### [Text shown]
Marathon Majors include Tokyo, New York, London, Boston, Chicago, and Berlin marathons. Sydney may become the seventh.

Burfoot wrote, “Not only is this approach deeply flawed and naive, it clearly doesn’t work. In-competition testing never catches any top-level athletes. Not at the Olympics, not at the World Championships, not at the World Marathon Majors.

This has probably been true for some time. But the events of the last six months have made just how broken our system is painfully obvious.”

He added that no top finisher has tested positive at their events. Rita Jeptoo and Wilson Kipsang are two examples of athletes who won Marathon Majors events and did not test positive in competition but did get handed suspensions.

### [Dataset extract]
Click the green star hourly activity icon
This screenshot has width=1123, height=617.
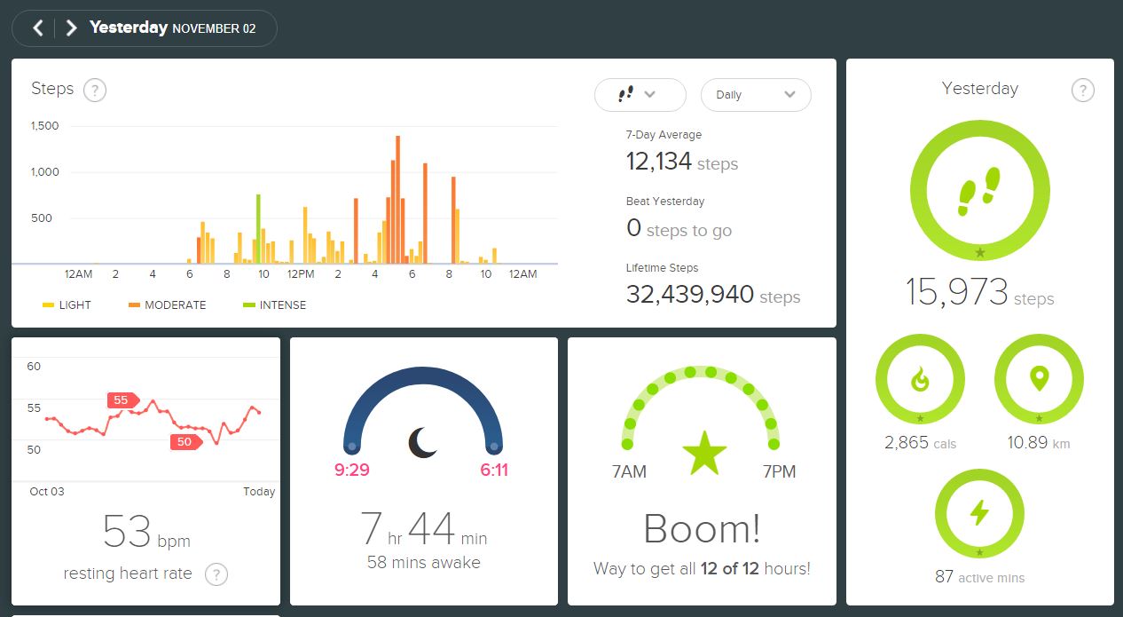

### [Written tasks]
• a. Reproduce the passage about marathon drug testing word for word, starting with "Marathon Majors include" and going on through "World Marathon Majors.".
• b. Carry on the passage about drug testing at the Marathon Majors from the point where it stops.

### [Expected answers]
• a.
Marathon Majors include Tokyo, New York, London, Boston, Chicago, and Berlin marathons. Sydney may become the seventh.

Burfoot wrote, “Not only is this approach deeply flawed and naive, it clearly doesn’t work. In-competition testing never catches any top-level athletes. Not at the Olympics, not at the World Championships, not at the World Marathon Majors.

• b.
Rita Jeptoo

Jeptoo is a Kenyan marathon runner. She won Boston twice as well as Chicago, Stockholm, and Milan. Jeptoo was the bronze medallist at the 2006 IAAF World Road Running Championships. She later tested positive for EPO and was suspended. Jeptoo finished seventh in both the Osaka and Helsinki World Athletics Championships. She finished third in the 2006 World Half Marathon Championships, which was a 20km road race, rather than the 21.1km half marathon. Her time was 1:03:47.

Jeptoo finished no worse than sixth place in nine marathon events, taking three wins.

It was the Athletics Kenya that caught her. It was not any of the aforementioned international events which are required to have doping control officers on site and testing top finishers.

Wilson Kipsang

Similarly, fellow Kenyan Wilson Kipsang had won a number of marathons. He finished top 10- in 13 marathons, winning six of them. All 13 were Marathon Majors. Before super shoes became out of this world in terms of the assistance they provide, back in 2016 Kipsang ran 2:03:13. It is difficult to imagine how close to 2:00:00 he would have run in today’s shoes.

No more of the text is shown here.